Design and construction
- Architect: Giuseppe Meda

= Palazzo Visconti di Grazzano =

Palazzo Visconti di Grazzano, also known as Palazzo Visconti di Modrone or Palazzo Bolagnos, is a historical palace located in the centre of Milan, in Via Cino del Duca no. 8.

== History ==
The palace is the result of a series of remodelling and extension works carried out on the initiative of Giuseppe Bolagnos and performed on a nucleus of pre-existing buildings, the most important of which was the house received as a dowry from his consort Isabella Boselli. Although there are no traces of the architect who built it, in the 18th century the palace was already famous in Milanese circles for its much richer and more exuberant style than the usual Milanese dwellings, which tended to decorate the interiors more lavishly than the exteriors.
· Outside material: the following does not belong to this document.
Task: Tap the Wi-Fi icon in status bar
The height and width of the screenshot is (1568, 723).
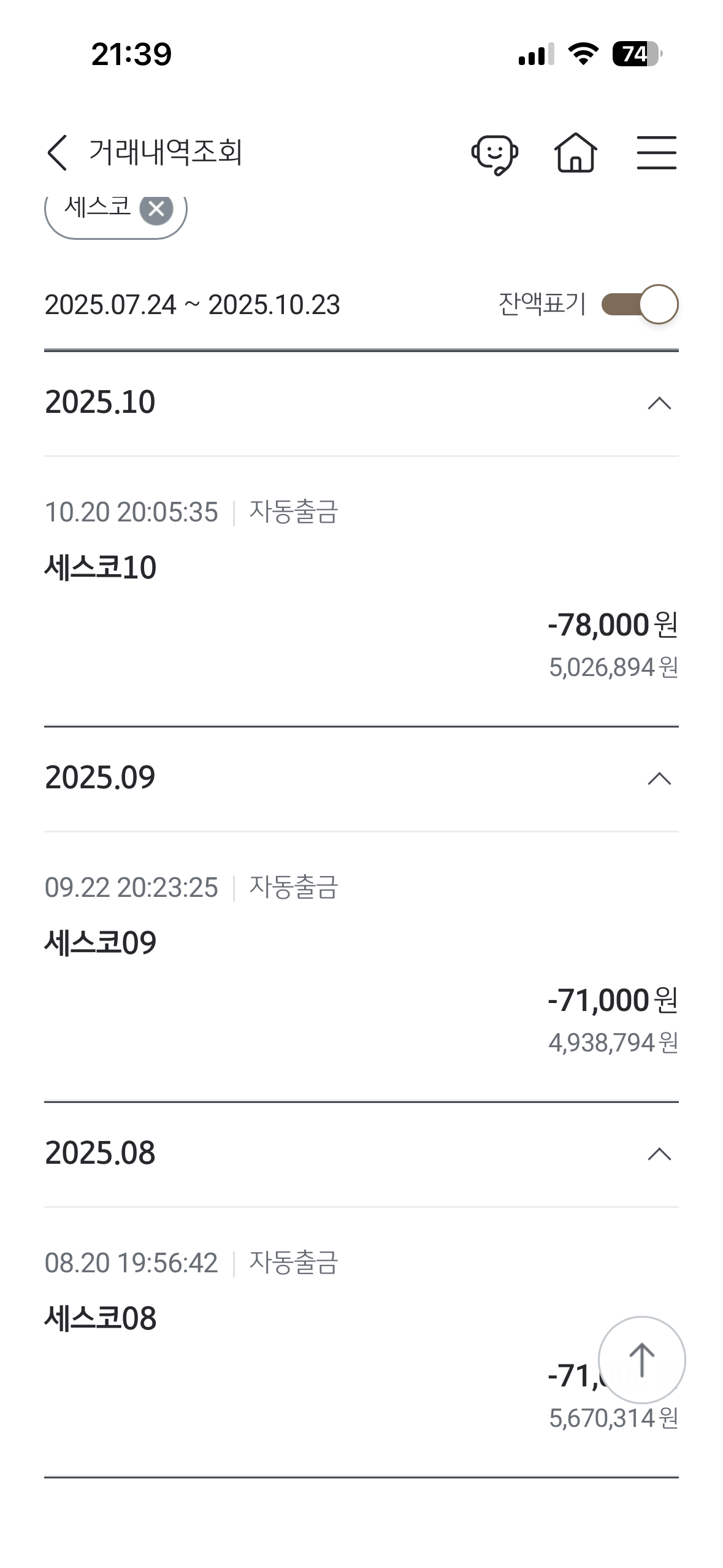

When Giuseppe Bolagnos died, he was succeeded by his second-born son Carlo. However, the latter died without heirs, determining, according to the testamentary dispositions left by Giuseppe Bolagnos, the passage of the palace to the Ospedale Maggiore di Milano, which in 1759 sold it by auction to the marquis Giuseppe Viani, who enlarged and embellished the palace, acquiring and incorporating the neighbouring buildings, a transformation that lasted until at least 1770.

In 1833, the property was purchased by Carlo Finelli for the sum of 360,000 Milanese lira, to then be sold to the patrician family of the Dukes Visconti di Modrone, a collateral branch of the Visconti family (founder and Sovereign family of the Duchy of Milan) would be a descendant a few years later, for the much higher sum of 750. 000 Milanese lira., who embellished the house with the Visconti stemmi that still decorate the house today.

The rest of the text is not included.